Data Preparation Notebook

The data for this notebook is from Kaggle. The data looks like it is synthetic, the characteristics observed in the dataset also seem to suggest that. The objectives for this notebook are to:

  1. Understand the attributes in the dataset, thier purpose and range of values
  2. Understand how transactions are represented
  3. Extract transactions involving an ice cream purchase
  4. Aggregate the ice cream transactions at a daily cadence
  5. Extract the maximum daily sales of ice cream for each week of the analysis period
import pandas as pd
fp = "../data/Retail_Transactions_Dataset.csv"
df = pd.read_csv(fp)
df.head()

Profile the categorical columns

df.columns
category_cols = ['Payment_Method', 'City', 'Store_Type',\
       'Discount_Applied', 'Customer_Category', 'Season', 'Promotion']
df[category_cols] = df[category_cols].astype('category')
df["Date"] = pd.to_datetime(df["Date"])
df.dtypes
df["Customer_Category"].value_counts()
df["City"].value_counts()

Observation

The counts for each of the metro areas are very similar, the counts for each of the customer categories are very similar, so this dataset was probably synthetically generated.

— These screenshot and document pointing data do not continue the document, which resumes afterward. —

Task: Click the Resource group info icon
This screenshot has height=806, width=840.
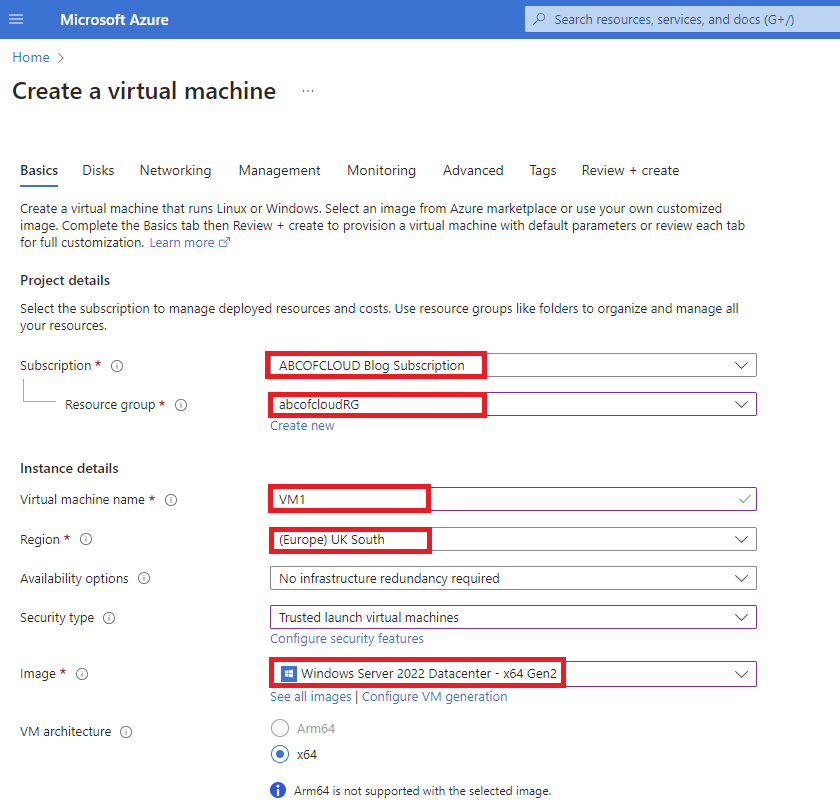Action: pyautogui.click(x=180, y=405)
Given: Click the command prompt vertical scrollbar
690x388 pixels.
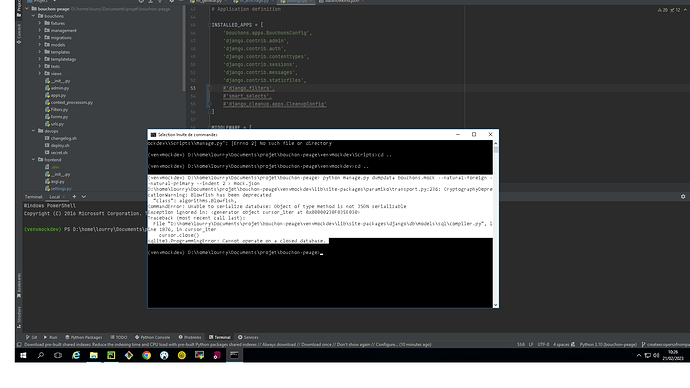Looking at the screenshot, I should pos(496,224).
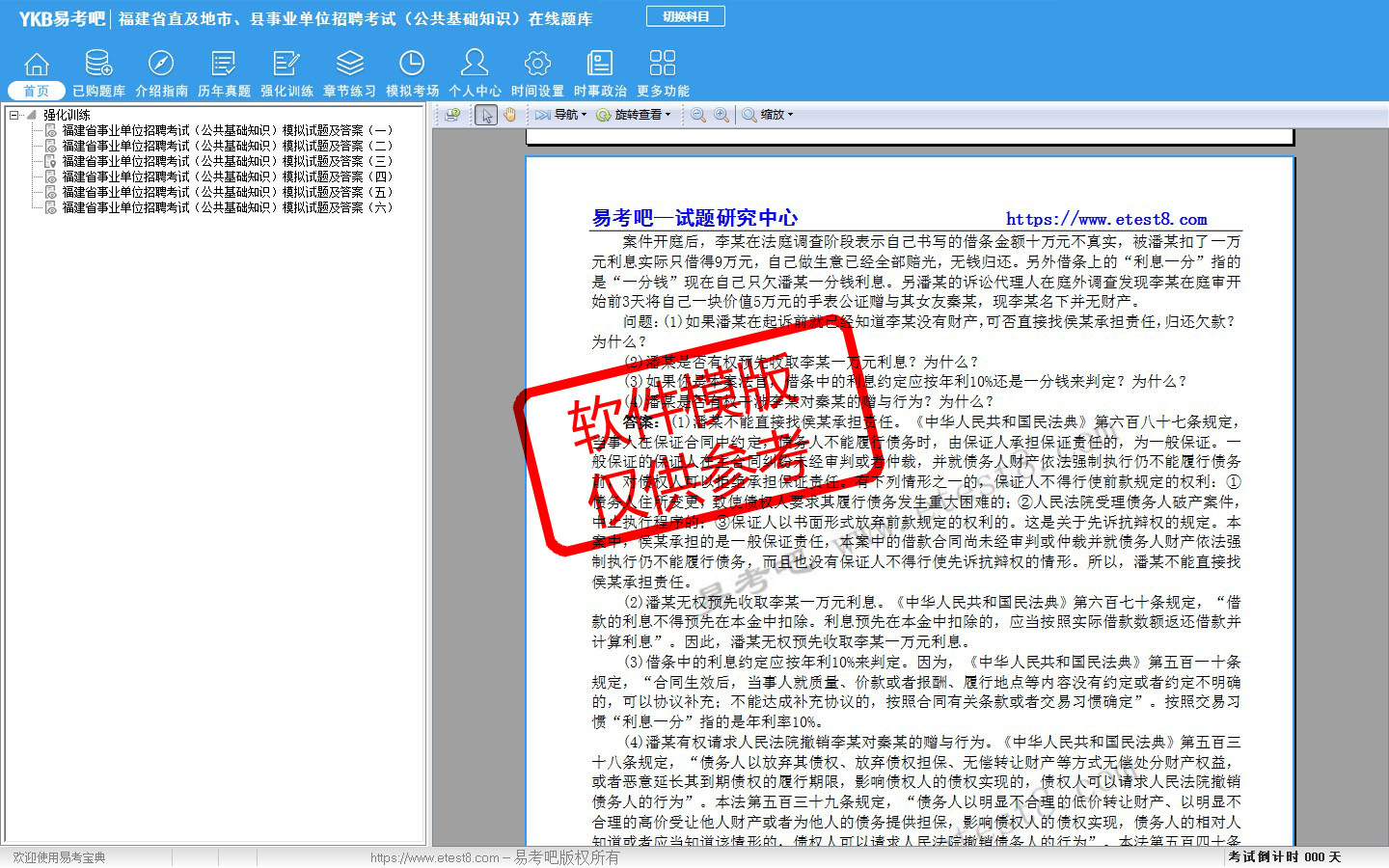Open the https://www.etest8.com link in document header

click(x=1106, y=219)
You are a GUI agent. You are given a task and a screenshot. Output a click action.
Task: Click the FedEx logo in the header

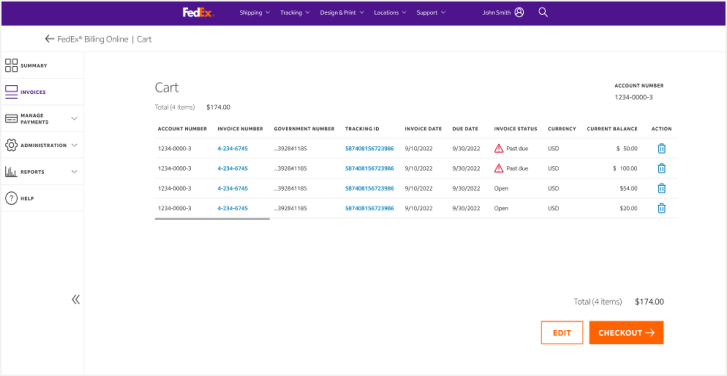(x=198, y=13)
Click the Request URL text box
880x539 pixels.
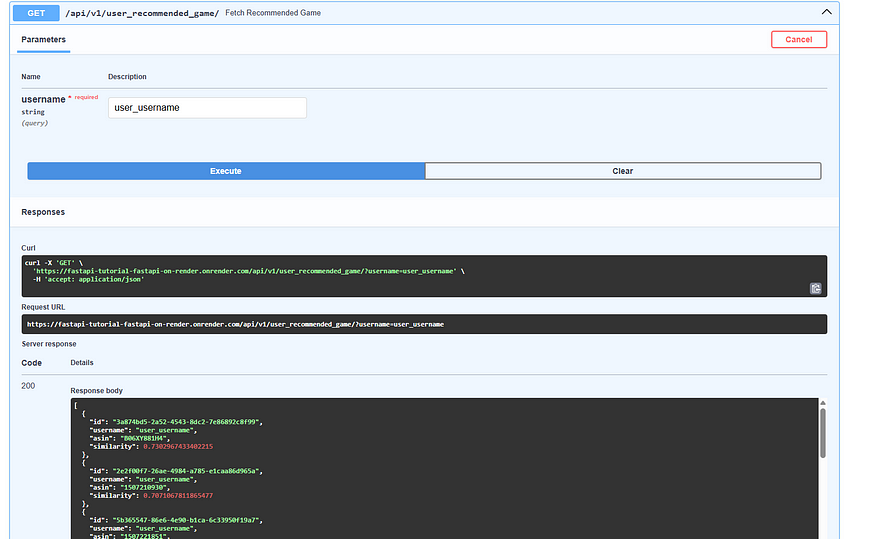point(424,324)
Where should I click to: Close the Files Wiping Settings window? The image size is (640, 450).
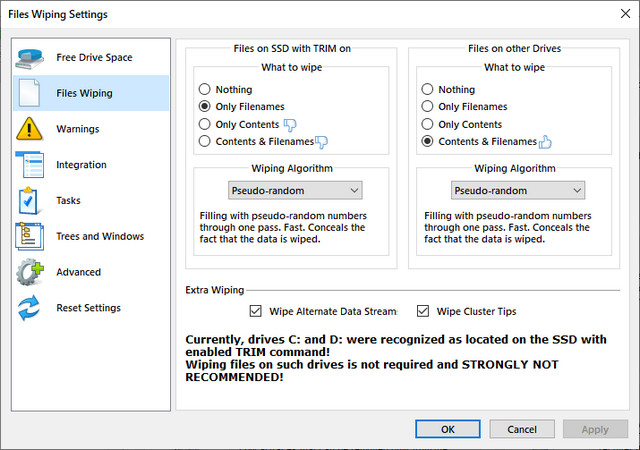tap(620, 14)
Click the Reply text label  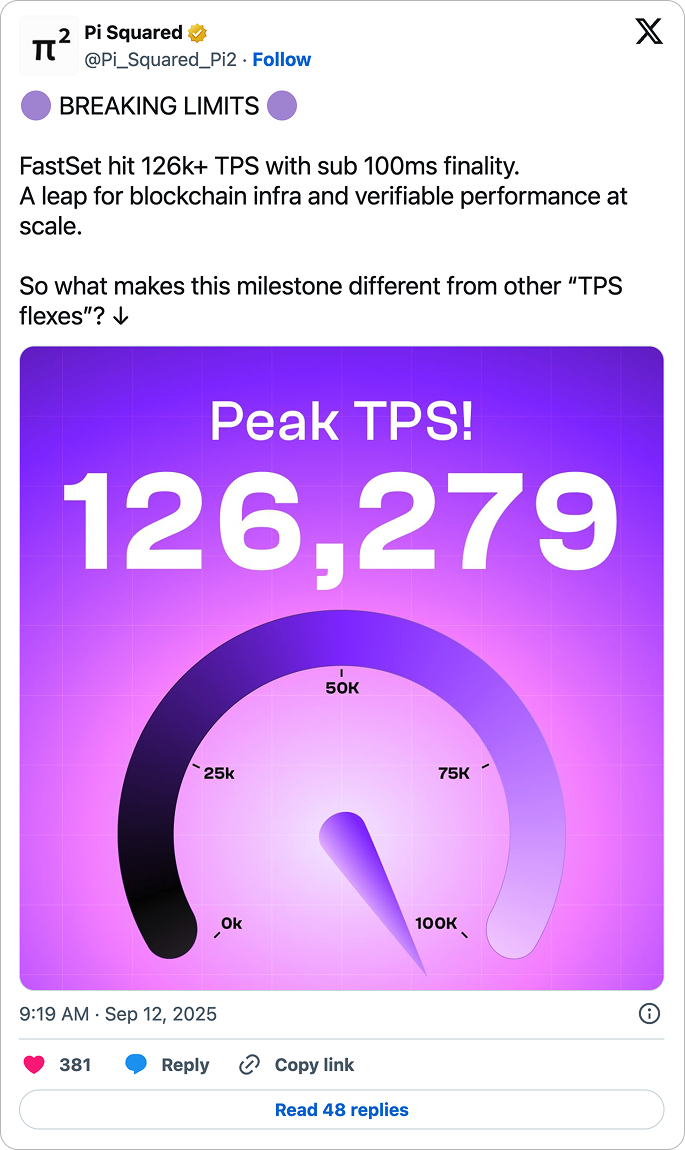coord(185,1065)
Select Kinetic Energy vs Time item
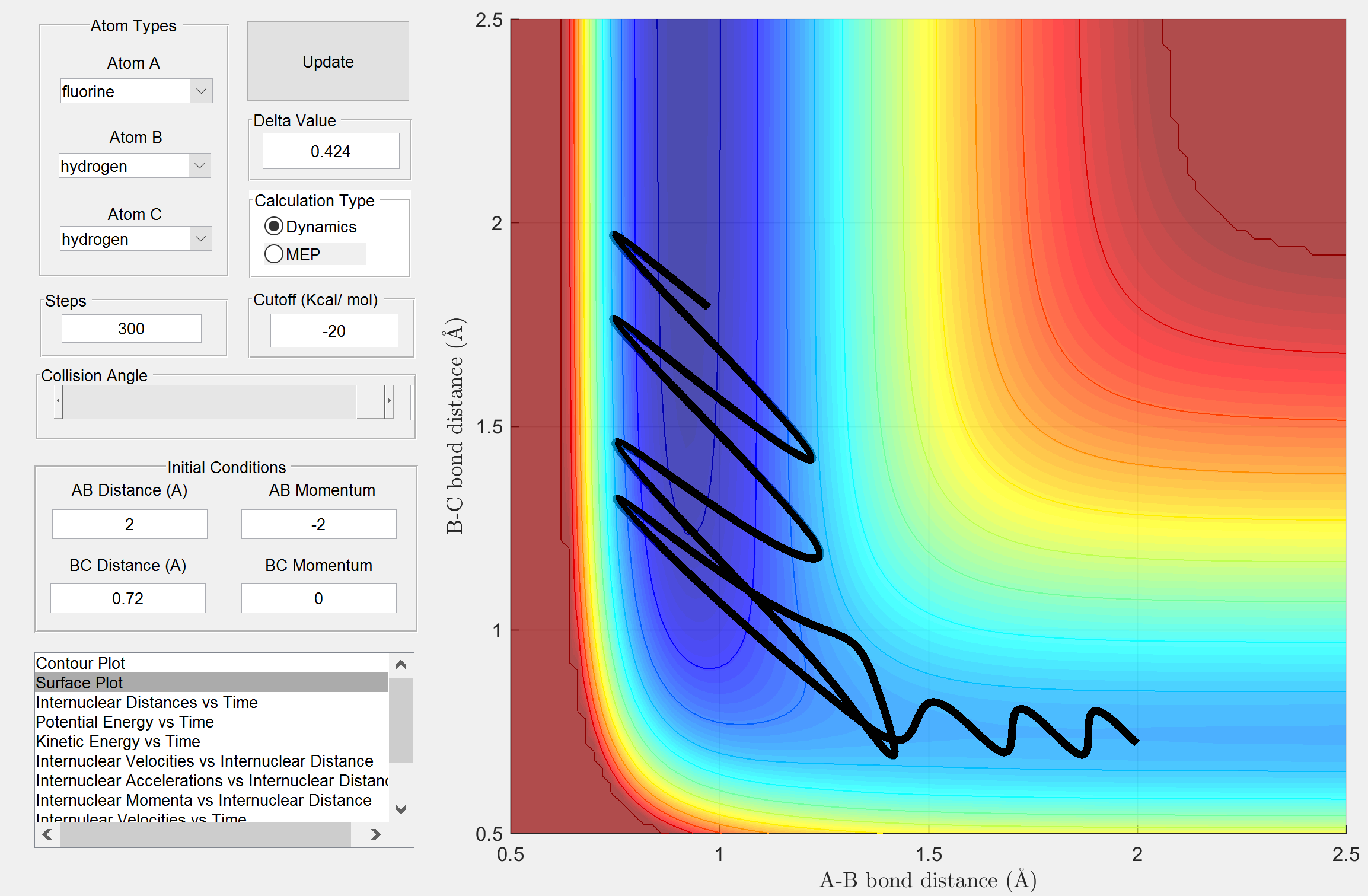1368x896 pixels. pyautogui.click(x=118, y=741)
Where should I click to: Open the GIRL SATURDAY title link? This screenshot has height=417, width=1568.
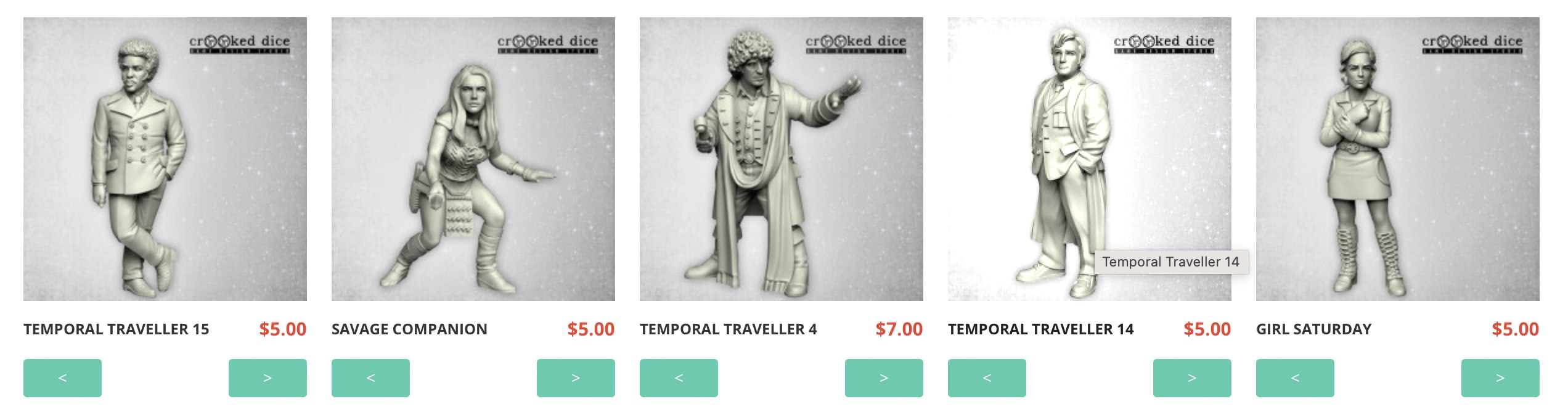pos(1314,329)
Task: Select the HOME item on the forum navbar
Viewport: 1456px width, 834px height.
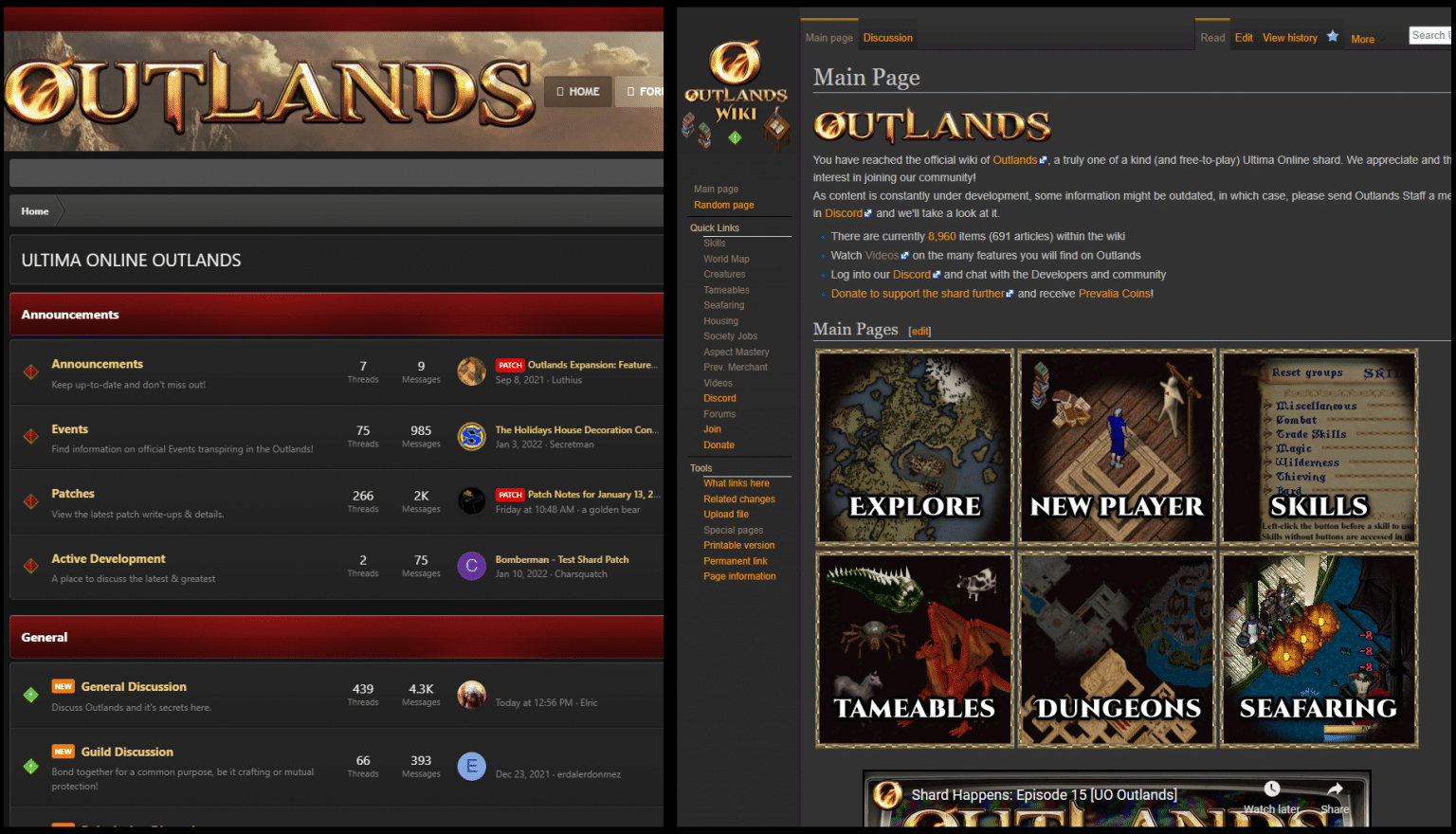Action: pos(577,91)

df["Product"] = df["Product"].apply(eval)
purchase_summ = {}
for index, row in df["Product"].items():
    for p in row:
        if p in purchase_summ:
            purchase_summ[p] += 1
        else:
            purchase_summ[p] = 1
        

Extract the ice cream transactions

def is_ice_cream(row):
    for p in row:
        if p == "Ice Cream":
            return True
    return False
df["is_ice_cream"] = df["Product"].apply(is_ice_cream)
df_ice_cream_trans = df[df["is_ice_cream"]].reset_index()
req_cols = ["Date"]
df_ice_cream_trans = df_ice_cream_trans[req_cols]
df_ice_cream_trans["ice_cream_purchases"] = 1
df_daily_ice_cream_sales = df_ice_cream_trans.set_index("Date").resample("D").sum()
df_weekly_max_ice_cream_sales = df_daily_ice_cream_sales.assign(year=df_daily_ice_cream_sales.index.year,\
                                week = df_daily_ice_cream_sales.index.isocalendar().week).groupby(['year','week']).max()
df_weekly_mean_ice_cream_sales = df_daily_ice_cream_sales.assign(year=df_daily_ice_cream_sales.index.year,\
                                week = df_daily_ice_cream_sales.index.isocalendar().week).groupby(['year','week']).mean()
df_weekly_max_ice_cream_sales = pd.DataFrame(df_weekly_max_ice_cream_sales.to_records()) 
df_weekly_max_ice_cream_sales
df_weekly_mean_ice_cream_sales

Write the extracted files for further analysis

fpdaily = "../data/daily_ice_cream_sales.csv"
fpmaxweekly = "../data/max_weekly_ice_cream_sales.csv"
fpmeanweekly = "../data/mean_weekly_ice_cream_sales.csv"
df_daily_ice_cream_sales.to_csv(fpdaily, index=True)
df_weekly_max_ice_cream_sales.to_csv(fpmaxweekly, index=True)
df_weekly_mean_ice_cream_sales.to_csv(fpmeanweekly, index=True)